» **Activity**
Look through the material below and show every line with the word "Task".
--
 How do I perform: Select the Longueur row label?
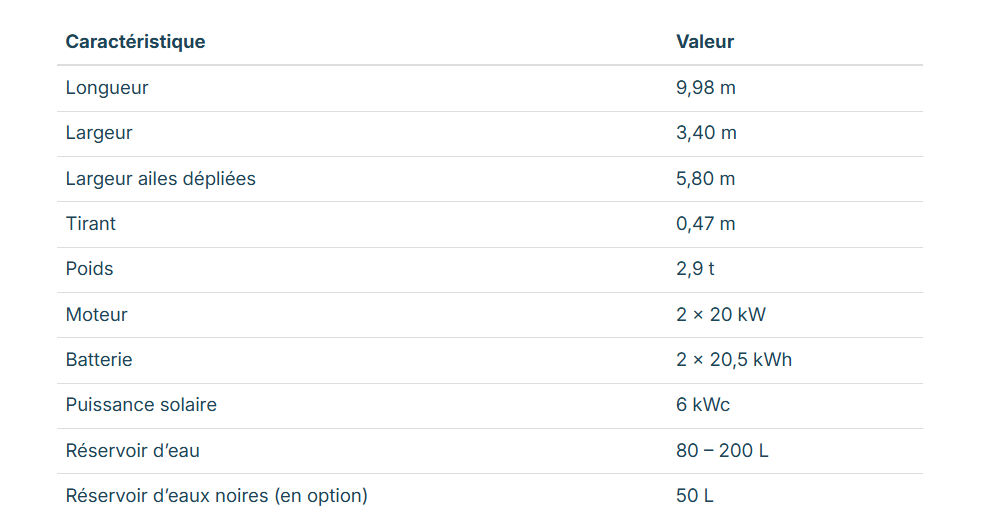(107, 88)
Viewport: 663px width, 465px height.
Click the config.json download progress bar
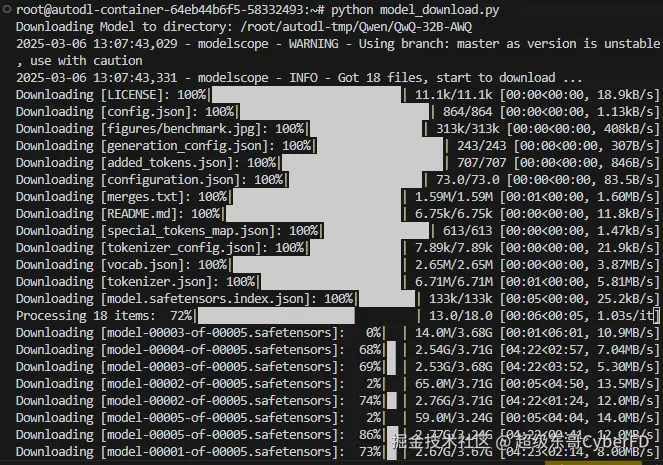(x=334, y=112)
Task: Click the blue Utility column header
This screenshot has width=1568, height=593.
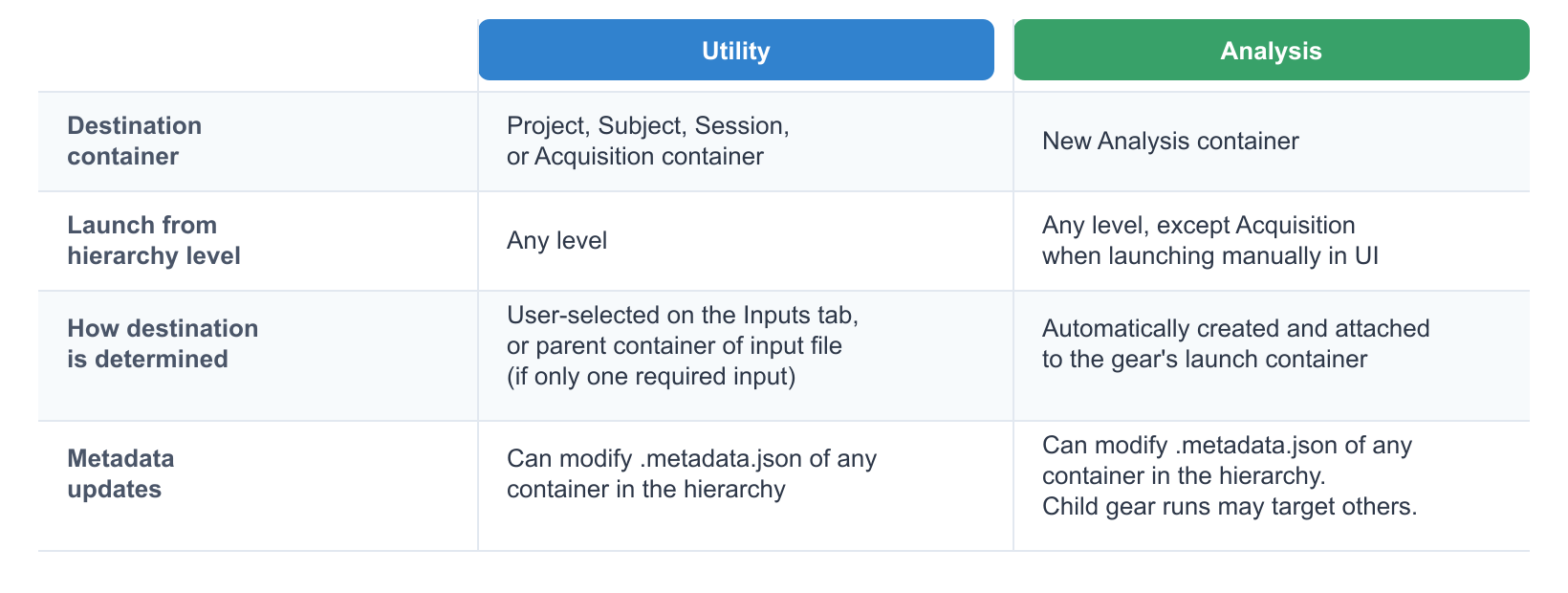Action: [735, 51]
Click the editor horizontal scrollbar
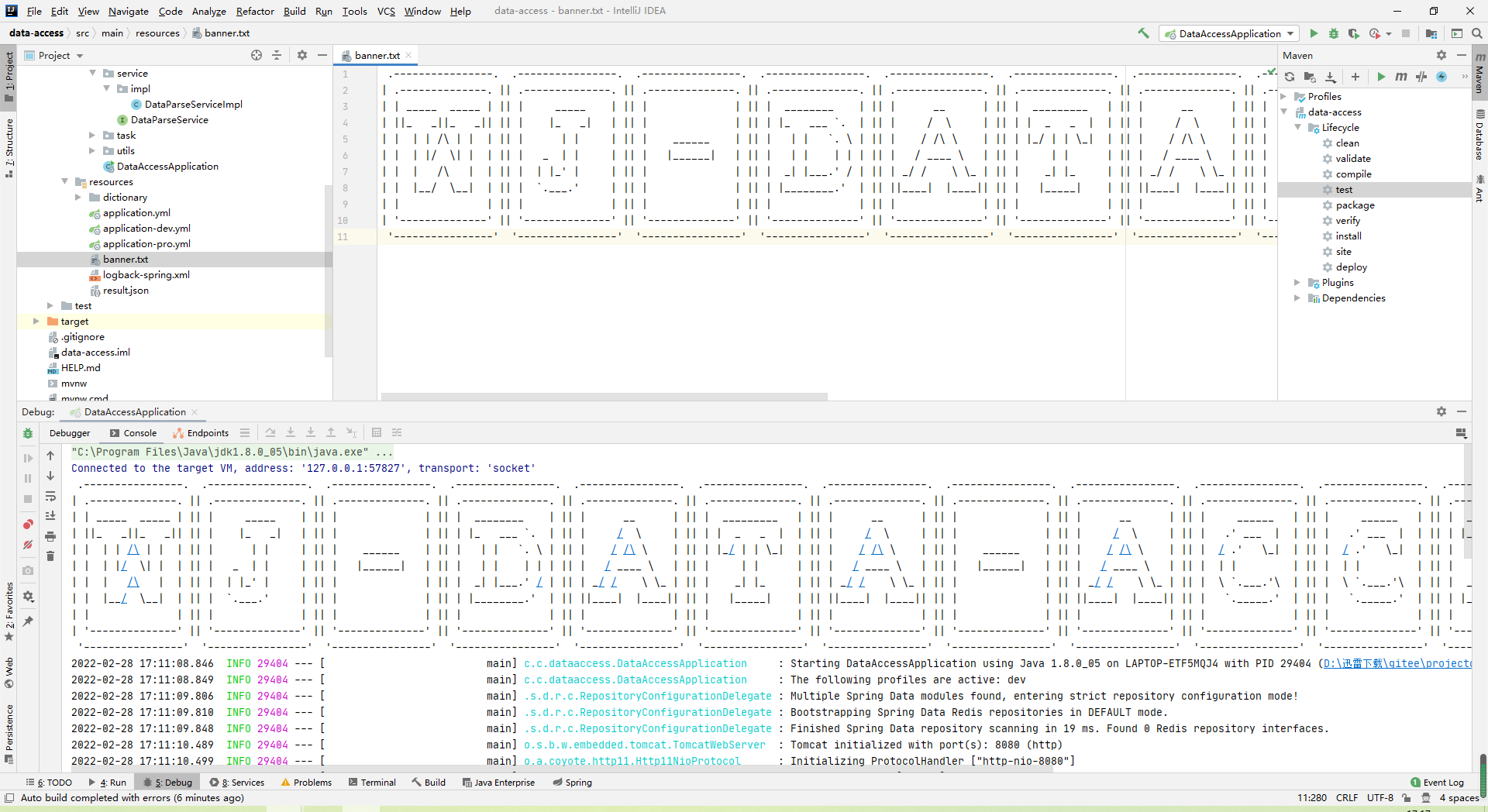 (x=604, y=397)
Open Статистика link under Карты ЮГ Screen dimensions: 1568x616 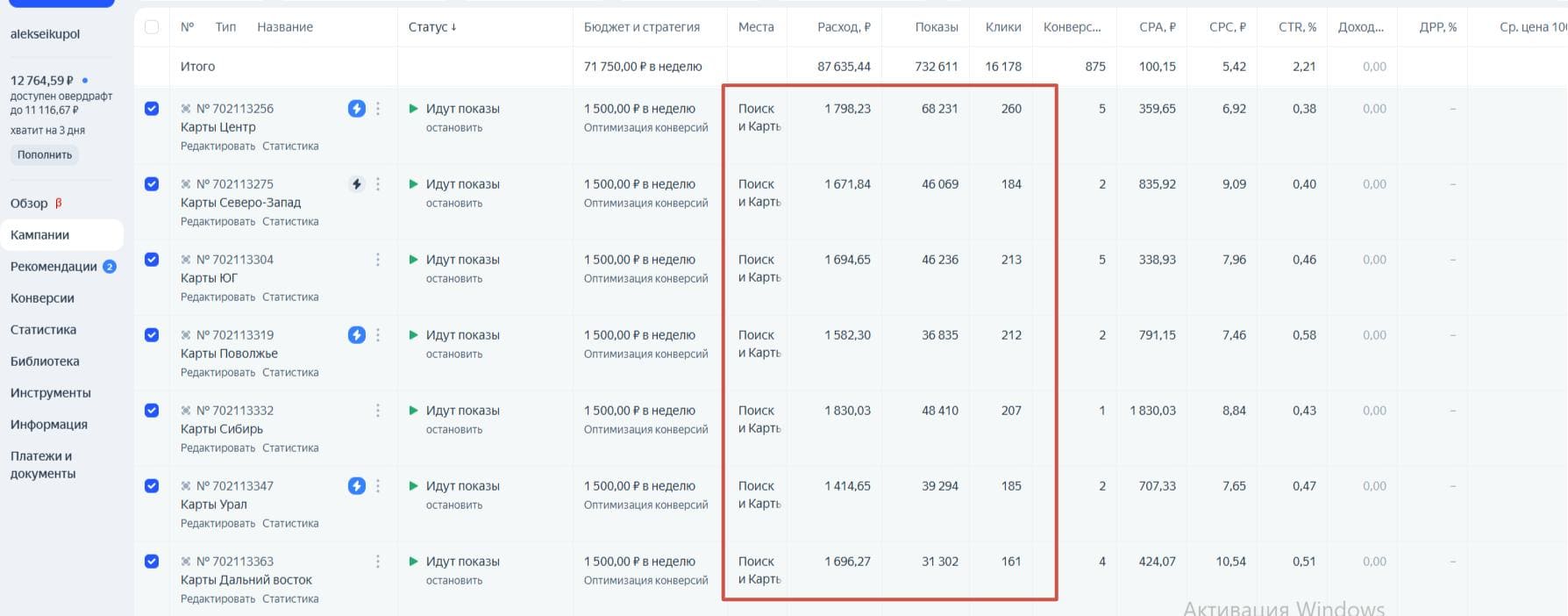pos(290,297)
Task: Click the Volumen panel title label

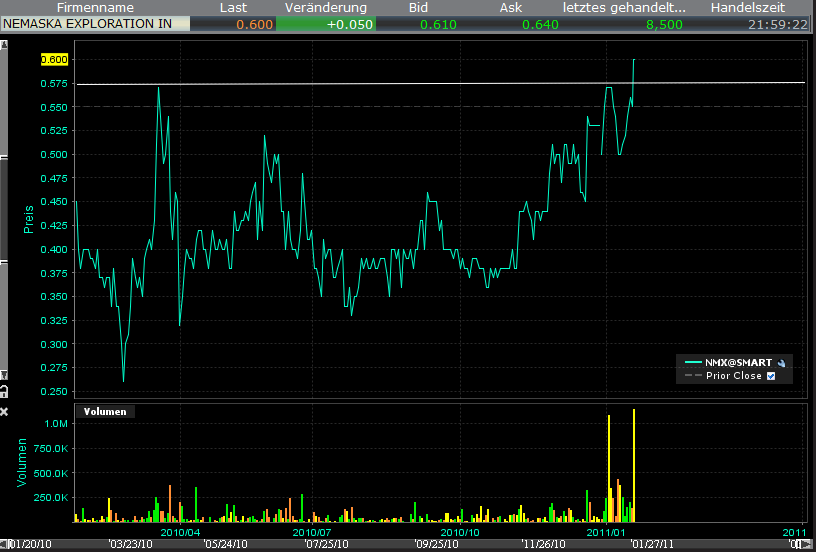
--
» **Result**
Task: Click the blue Utility column header
Task: Click the Volumen panel title label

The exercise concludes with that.